Canada 1944 : discours de Tommy Douglas, le pays des chats et des souris

Publié le par dan29000

Le Pays des Chats et des Souris. La question : quand allons nous nous lever ?

 

 

 

 

Ajoutée par le 31 janv. 2012

Discours de Tommy Douglas en 1944 au Canada.

La question qui est posée là est : devons nous continuer à croire que le systeme actuel peut assurer notre bonheur. De toute evidence = NON.
Il semble donc important de se tourner vers des choix plus réalistes pour le futur. Les créatifs culturels semblent représenter une majorité silencieuse qui pourrait faire basculer le pouvoir vers un nouveau paradigme. Mais ne comptons pas sur les médias et le pouvoir en place (politique ou financier) pour nous y inviter. Le boureau ne fournit jamais une scie pour scier la branche sur laquelle il est assis.

Tommy DOUGLAS - Thomas Clement (Tommy) Douglas, (né le 20 octobre 1904 à Falkirk (Écosse) et décédé le 24 février 1986 au Canada), est un ancien premier ministre de la Saskatchewan (1944-1961). Il a dirigé le premier gouvernement socialiste en Amérique du Nord, et il était le premier chef fédéral du Nouveau Parti démocratique.

L'honorable Thomas Clement (Tommy) Douglas, C.P., C.C. (né le 20 octobre 1904 à Falkirk (Écosse) et décédé le 24 février 1986 au Canada), est un ancien premier ministre de la Saskatchewan (1944-1961). Il a dirigé le premier gouvernement socialiste en Amérique du Nord, et il était le premier chef fédéral du Nouveau Parti démocratique. Depuis 1935, il appartenait à la franc-maçonnerie1. Douglas était aussi un ministre du culte et imprimeur. Sa fille, l'actrice Shirley Douglas a épousé l'acteur Donald Sutherland et est la mère de l'acteur Kiefer Sutherland.
En 2004, un concours au programme de la version anglaise de Radio Canada : (Canadian Broadcasting Corporation) a nommé Tommy Douglas le meilleur Canadien (The Greatest Canadian).

Le souci prioritaire de Douglas était la création de l'assurance maladie. Lors de l'été 1962, la Saskatchewan devient le centre d'une lutte féroce entre le gouvernement provincial, l'establishment médical nord-américain et les médecins de la province, qui déclenchent une grève. Les médecins croient que leurs intérêts ne sont pas servis et craignent une perte importante de revenus, ainsi que l'interférence gouvernementale dans les décisions de soins de santé. Leurs défenseurs font également valoir que des plans privés ou gouvernementaux d'assurance maladie assuraient de 60 à 63% de la population de Saskatchewan avant la création de la loi sur l'assurance maladie.
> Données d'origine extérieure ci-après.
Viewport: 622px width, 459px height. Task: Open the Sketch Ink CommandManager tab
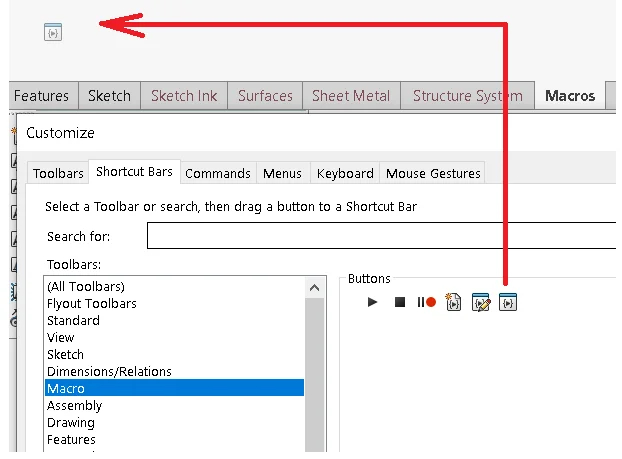(x=184, y=96)
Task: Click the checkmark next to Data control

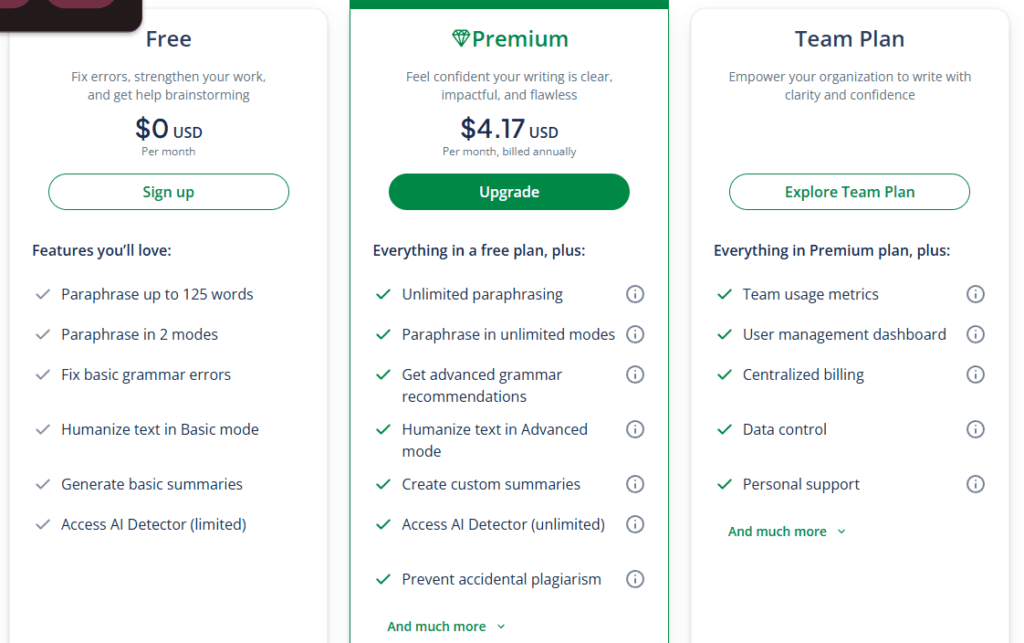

Beaucoup doutent de la faisabilité de l'assurance maladie, mais la CCF montre au Canada comment cela pouvait marcher—que les médecins accepteraient la supervision gouvernementale et qu'avec une planification financière prudente, suffisamment d'argent pouvait être mis de côté pour établir un système de soins de santé universel. Le fait d'en avoir prouvé le réalisme au niveau provincial prépare la voie pour un programme d'assurance maladie national.

Bien que Douglas soit souvent décrit comme le père de l'assurance maladie au Canada, le programme saskatchewanais est officiellement lancé par son successeur Woodrow Lloyd en 1962 ; Douglas avait démissionné de son poste de premier ministre en 1961 pour prendre les rênes du Nouveau Parti démocratique fédéral. Le succès du programme public de soins de santé ne passe pas inaperçu par le gouvernement fédéral. Le premier ministre nouvellement élu du Canada, John Diefenbaker — lui-même Saskatchewanais — décrète en 1958 que toute province cherchant à instaurer un plan d'« assurance-hôpital » recevrait cinquante cents de dollar du gouvernement fédéral. En 1962, Diefenbaker nomme le juge Emmett Hall, également Saskatchewanais, juriste et juge éminent de la Cour suprême, pour présider une commission royale sur le système de santé national. En 1964, le juge Hall recommande l'adoption à la grandeur du pays du modèle saskatchewanais d'assurance maladie publique. En 1966, le gouvernement libéral minoritaire de Lester B. Pearson crée un tel programme, financé à 50 % par le fédéral et à 50 % par les provinces.